# Recycled build...for darts?



## ilovetoads2 (Oct 31, 2008)

Hi guys. I was bored today and was trying to get rid of all my stuff that was stashed in several boxes around the house...then decided to see how much I could use in a dart frog (no plans to buy frogs just now) viv...out of a 60 x 30 fish tank...

It is not huge, but I think it looks nice. There is no water bowl cause there are no frogs. For drainage I used egg crate, then cork chips, then there is eco earth. I figure I never water it so it should not get that wet anyway...(lazy)...I know the Brom is a bit big, but I like it...there is ficus behind that...the two small bushy green plants are going to spread to cover the whole ground...this is similiar to moss but looks better and will grow faster. 

There are two caves to the left...one accessed from the low ground at the front, and another on top of it accessed from the higher ground on the right side. 











You cant tell, but the soil is really slopy and hilly. Flat only at the front left corner where the water bowl would be...










Caves. The bottom one is larger than this with a smaller opening. This is the top one. 









So let me know what you think...pics are not that great...camera and photographer dont work well as a team. :devil:


----------



## ilovetoads2 (Oct 31, 2008)

Is it that bad???:crazy::jump:


----------



## chondro13 (Aug 18, 2008)

looks really good hun! if its for darts you DONT want a water dish in there, could do with a couple more bromeliads (they sleep in the leaves) but thats looks absolutely fantastic! could happily keep a trio of those tincs you like in there  

:flrt:


----------



## ilovetoads2 (Oct 31, 2008)

Oh...I thought they slept in the caves :blush: Thought about getting a smaller type of brom or getting another type of broad leaved plant that is lower lying....where the hell would I put it though...would they use it if it were attached to the cork bark?

And the water bowl would be filled with pebbles...I noted that from your last post...unless they dont need one at all and would survive off the moisture in the tank and in the brom cups??? Then I could move the caves forward and put another at the back???HMMM...


----------



## chondro13 (Aug 18, 2008)

they be absolutley fine without a water dish, but as you say if you want it mainly just to look pretty (which i did lol) then theres no problems so long as the waters no deeper than 1cm! 

they love plants stuck onto the sides and back - if you get tincs youll be suprised how much they climb! and yeah you can really never have too many plants for them - looks stunning though theyd love it in there!!!


----------



## ilovetoads2 (Oct 31, 2008)

THanks. Pics are really not that great but I was pleased with the result using only stuff I had around the house already...I am really interested to see how the green stuff grows.
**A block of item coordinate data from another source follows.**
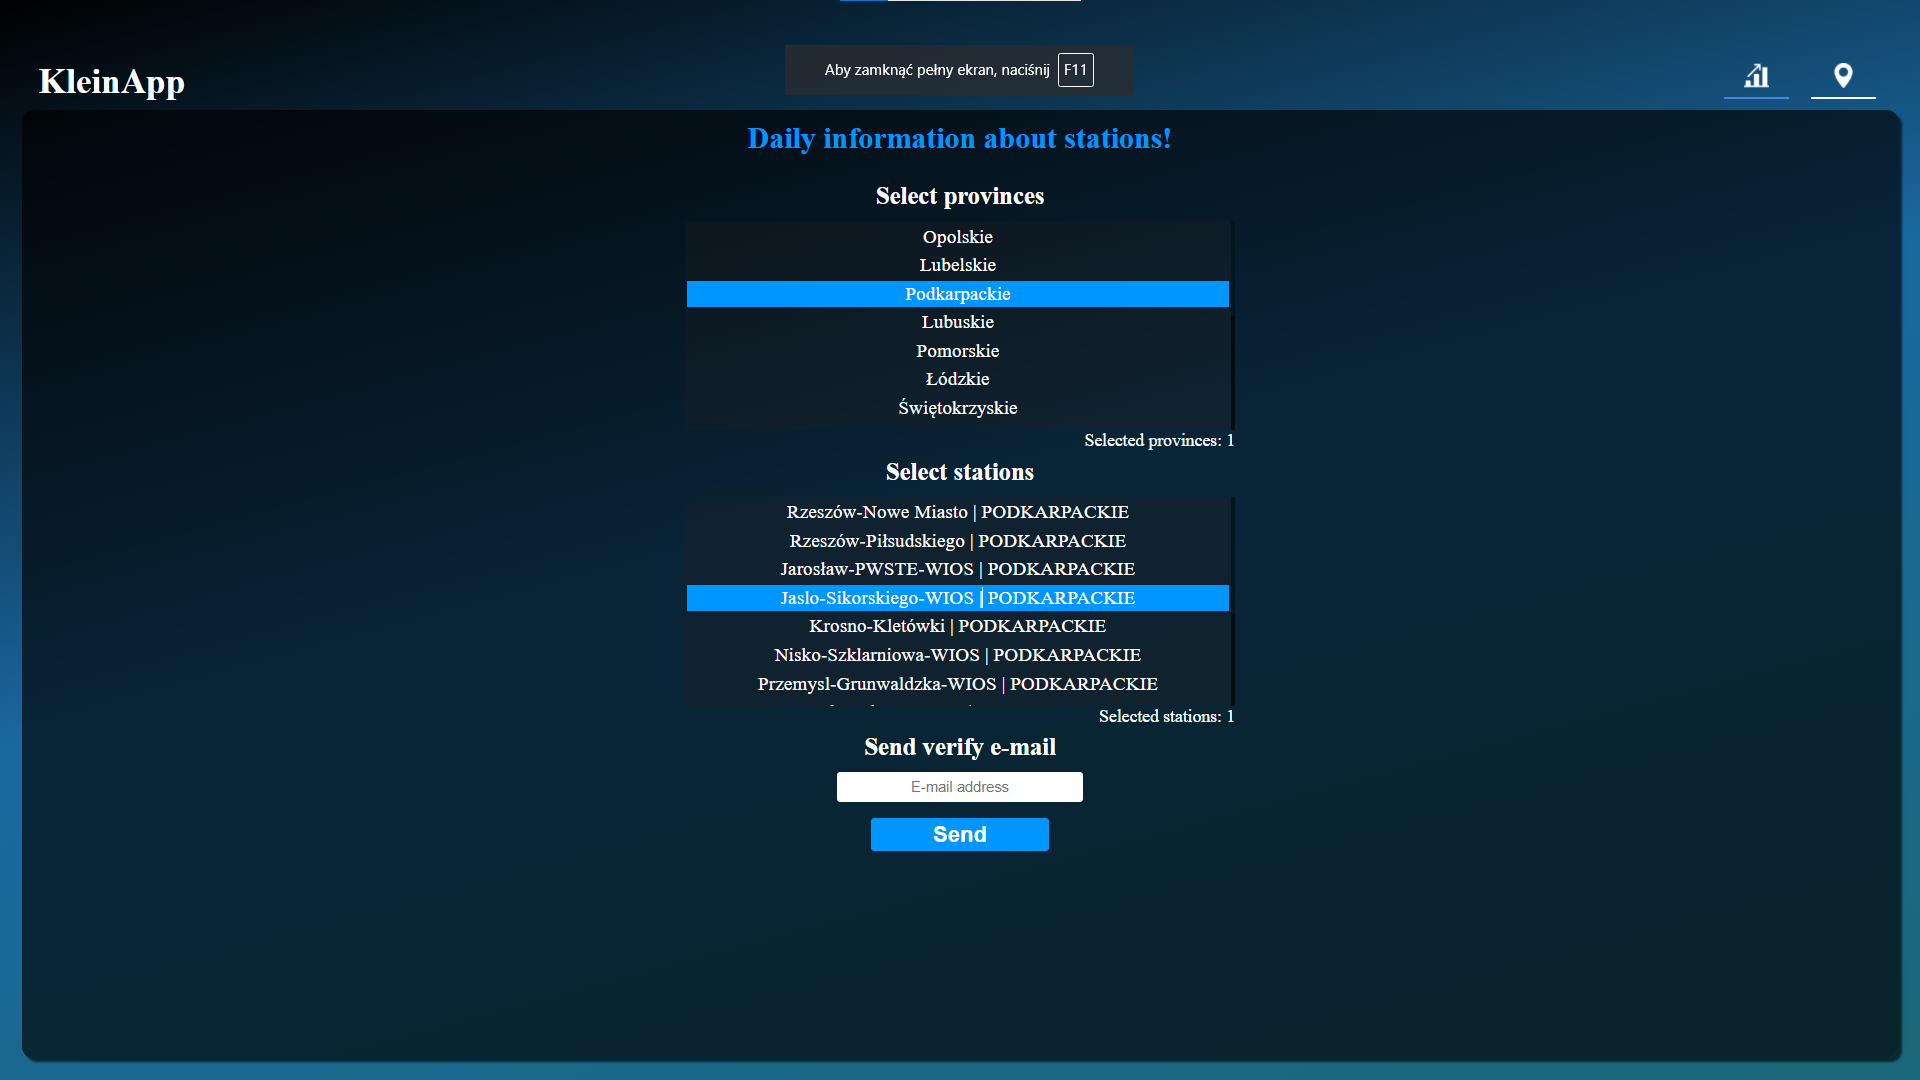Screen dimensions: 1920x1080
Task: Click the KleinApp logo title
Action: pos(112,81)

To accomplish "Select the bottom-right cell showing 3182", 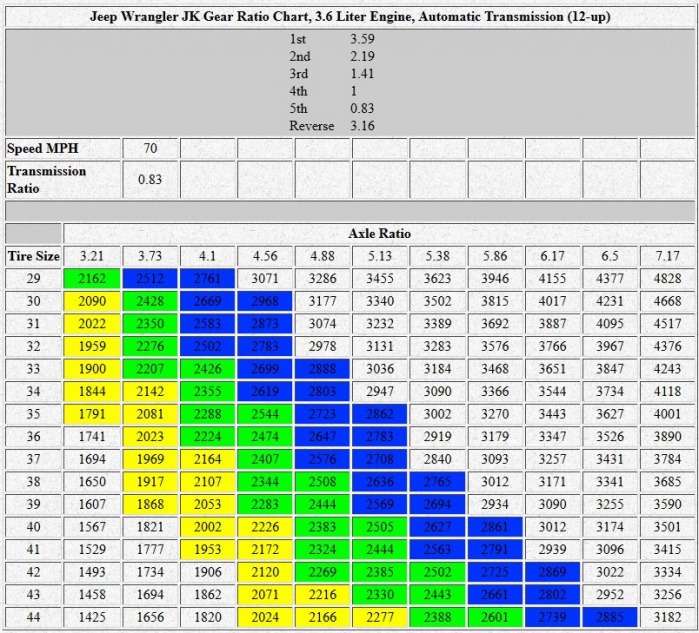I will [667, 618].
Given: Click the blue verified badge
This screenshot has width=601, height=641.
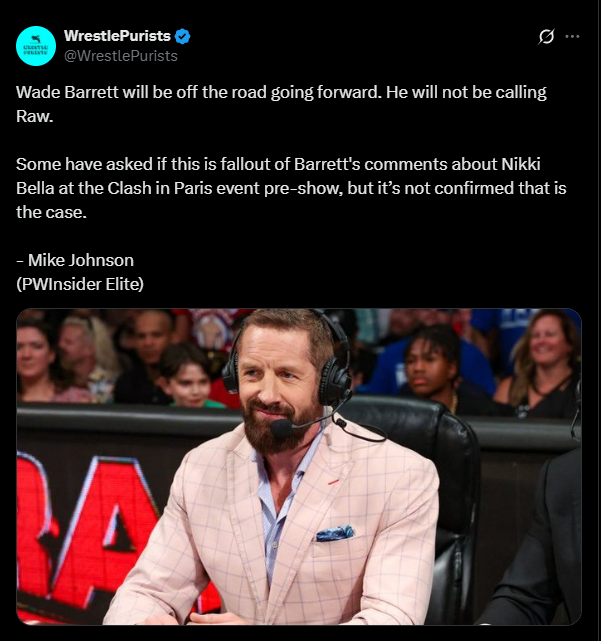Looking at the screenshot, I should pos(182,36).
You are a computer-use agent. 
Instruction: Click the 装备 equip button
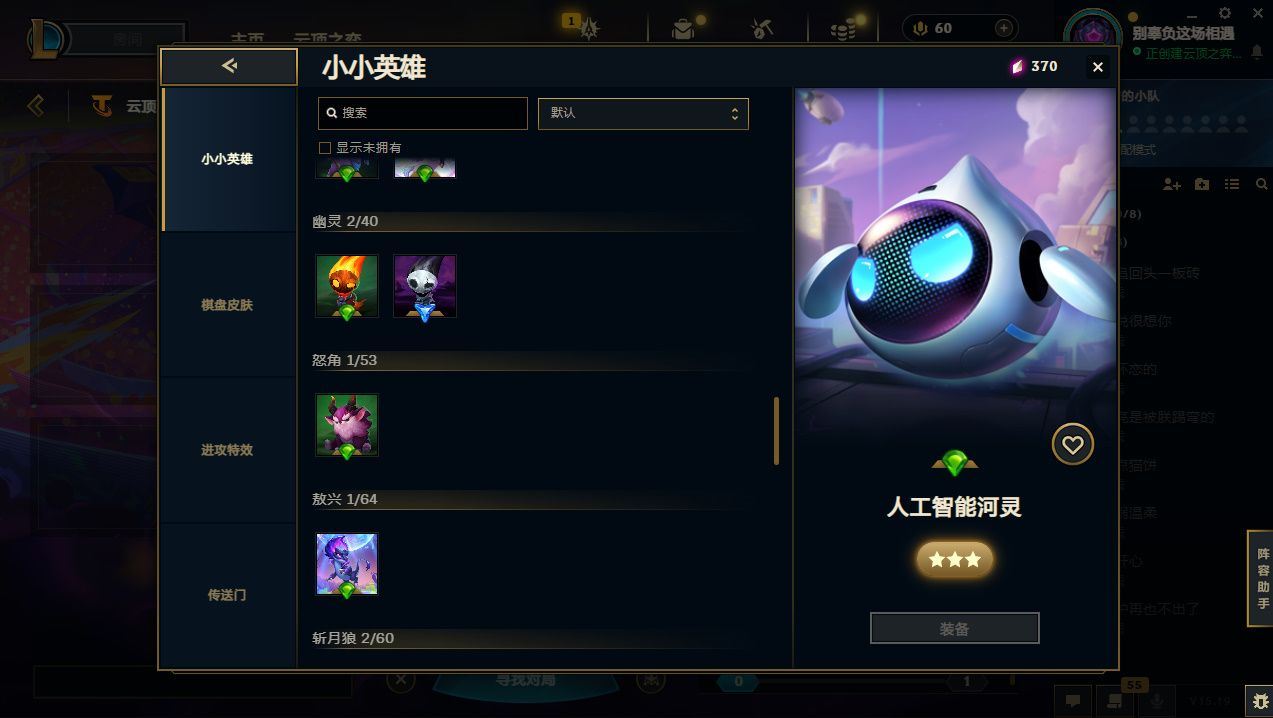[x=954, y=629]
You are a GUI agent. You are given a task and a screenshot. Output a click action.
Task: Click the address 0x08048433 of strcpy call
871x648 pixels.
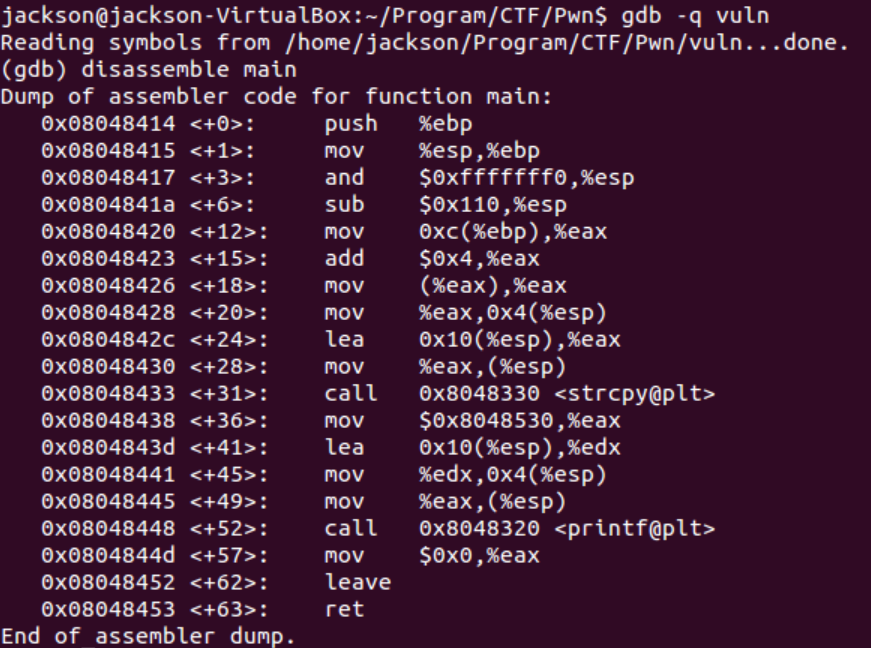(108, 394)
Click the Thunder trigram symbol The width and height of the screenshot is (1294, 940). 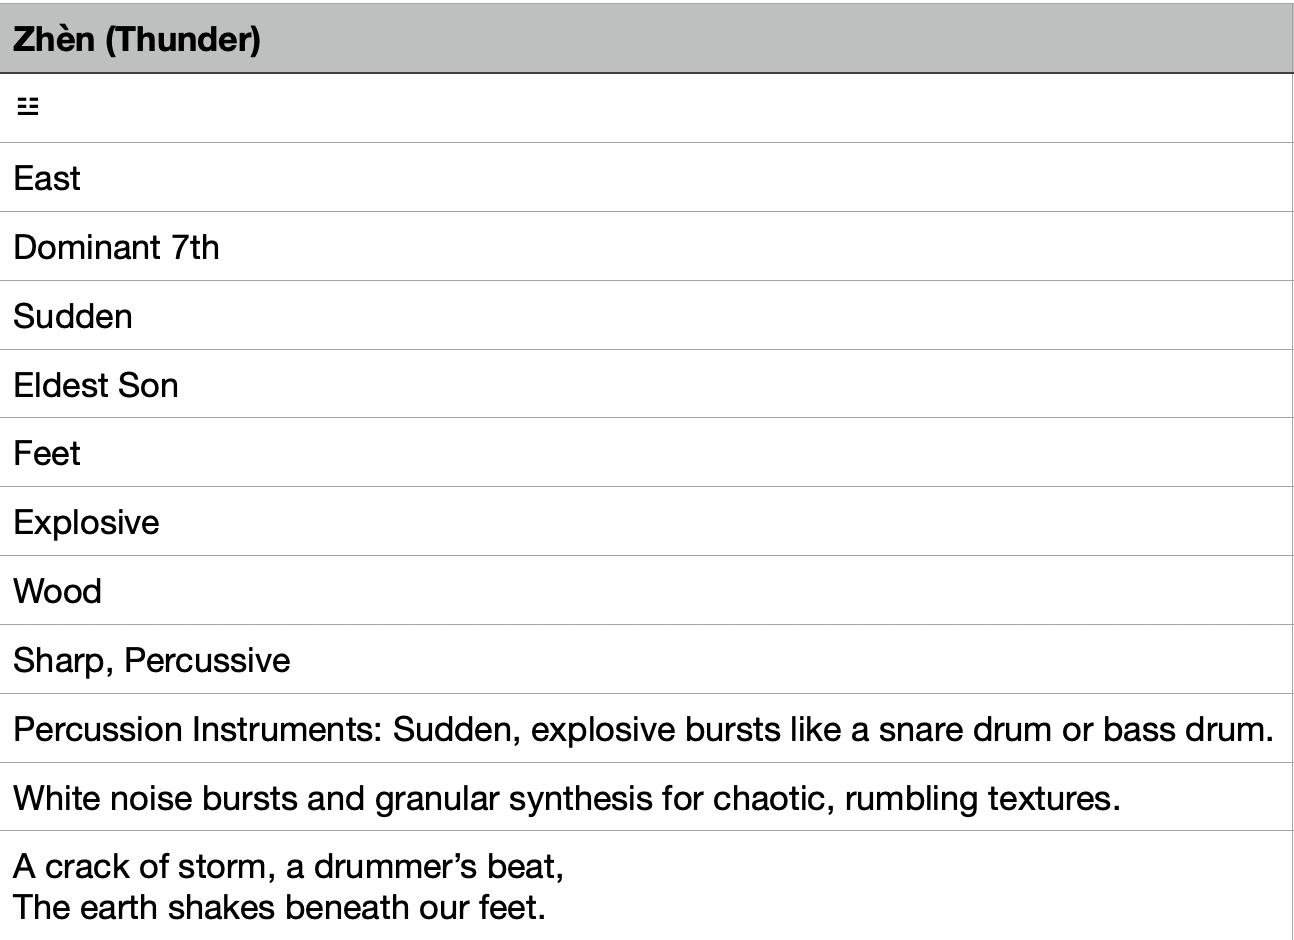click(x=28, y=107)
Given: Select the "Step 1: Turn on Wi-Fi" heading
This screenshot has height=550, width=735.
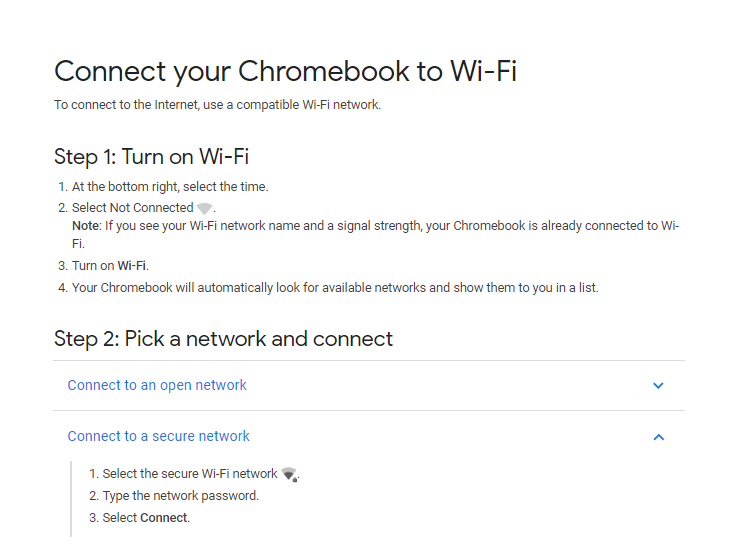Looking at the screenshot, I should coord(151,156).
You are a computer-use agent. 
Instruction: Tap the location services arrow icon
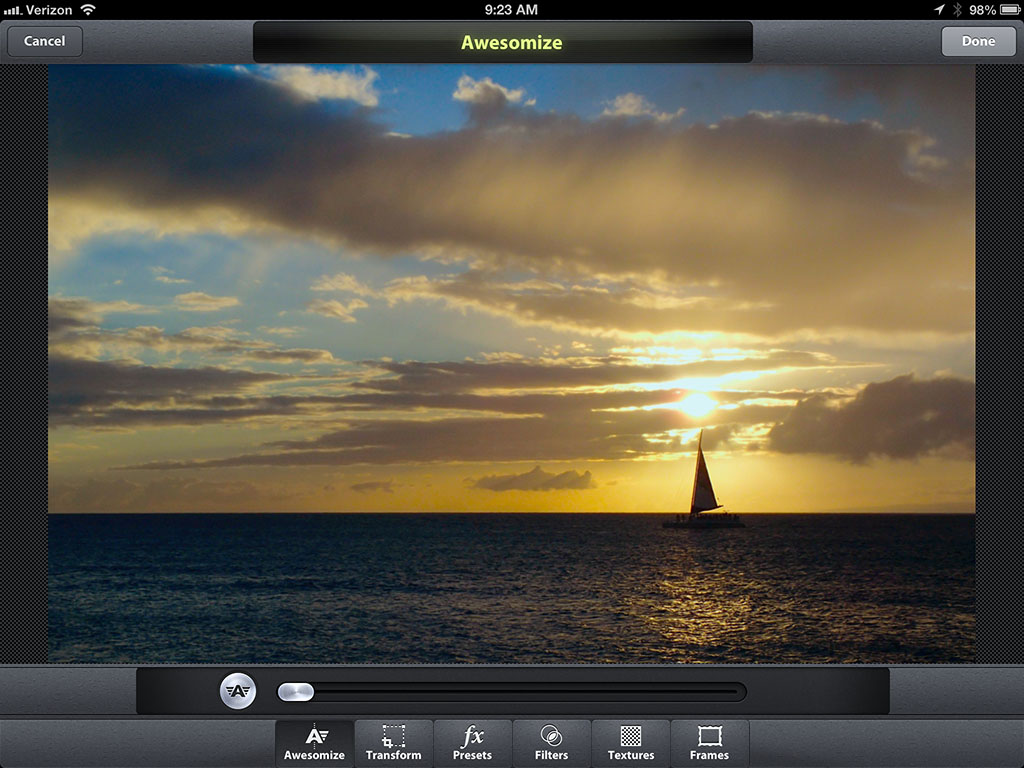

It is 1.5 inches tall and should not get taller...but will spread alot...it is just so soft and nice looking I thought it would be like java to the frogs when it is wet although I actually bought it for the garden...have till late summer to find out if its any good...any idea what the perfect brom would be and where to get a small one...that one is 7 inches tall and I struggled to find it then did not find a space for it in the otehr tank : victory:

htanks for your help as always.


----------



## chondro13 (Aug 18, 2008)

awww cant wait to see it all ready for them!! it makes such a difference to have a mature viv for them  

as for getting small bromeliads your best bet is local small scale flower/plant shops or garden centres - OR i got some of mine from eBay from portugal of all places!! remarkably healthy too.. not dead yet :whistling2:


----------



## ghastly152 (Sep 3, 2007)

You'll need to cover that soil with leaves or something as Darts don't like soil sticking to them. The leaves will also provide extra shelter for the frogs and provide feeder insects such as woodlice and springtails with a place to live and breed.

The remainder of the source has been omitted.